A frequently heard complaint is also that Atlassian has discontinued the Server version, forcing teams to migrate to Cloud or Data Center. That has caused a lot of resistance, especially among organizations with strict data-residency requirements.
Jira alternatives
Jira doesn’t quite fit your team? These are the best alternatives and when to choose them:
- Trello – Also by Atlassian, but much simpler. Ideal for teams that want a visual Kanban board without the complexity of workflows and sprints. Choose this if you don’t need to manage agile processes and just want to move tasks from “To Do” to “Done”.
- Linear – Built for speed and modern software teams. The interface is lightning fast, the UX is intuitive and you need much less configuration. Choose this if you want a streamlined tool without the overhead of Jira, but specifically for software development.
- Asana – More broadly applicable than Jira, with focus on non-technical teams. Better support for lists, timelines and portfolio management. Choose this if you need project management for marketing, sales or operations instead of pure development.
Other options worth considering: Monday.com for visual workflows, ClickUp for all-in-one productivity, and Shortcut (formerly Clubhouse) as a middle ground between Jira and Linear.
Frequently asked questions
Is Jira free to use?
Yes, Jira has a free plan for teams up to 10 users. You get access to core features like Scrum and Kanban boards, 2 GB storage and community support. For larger teams or advanced features you need a paid plan.
What’s the difference between Jira Software and Jira Service Management?
Jira Software is intended for development teams working with Agile and Scrum. Jira Service Management is designed for IT support and helpdesks, with features like incident management and SLA tracking. They are separate products with different pricing.
Can I self-host Jira?
The Server version is no longer available since February 2024. You can choose Jira Data Center if you want a self-managed solution, but that’s only available for enterprise customers and requires a separate license.
Conclusion
Jira is the industry standard for a reason: it offers unmatched control, scalability, and integration capabilities for software teams.
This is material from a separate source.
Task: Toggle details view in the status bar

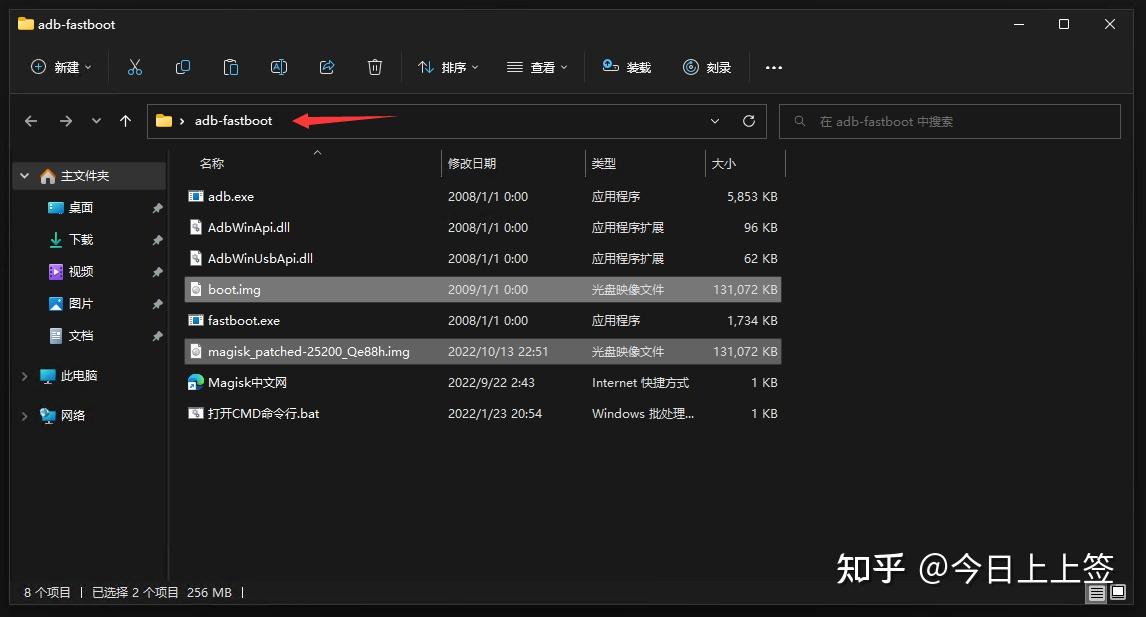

If you work with complex workflows, multiple releases, and strict reporting requirements, then Jira is hard to beat.
But that power comes with a price: a steep learning curve, a slow interface, and the need for a dedicated administrator. For small teams or non-technical users, Jira often feels like overkill. And compared to modern alternatives like Linear or Notion, the UX feels outdated.
Choose Jira if you need an enterprise-grade tool and are willing to invest time in configuration and onboarding. Choose an alternative if speed, simplicity, and user-friendliness are more important than granular control.
The 7-day free trial is enough to test if Jira fits your team. Set up a test project, invite a few team members, and see if you can get through the learning curve. If it clicks, you have a tool that scales to enterprise level. If not, at least you’ll know why so many teams go looking for alternatives.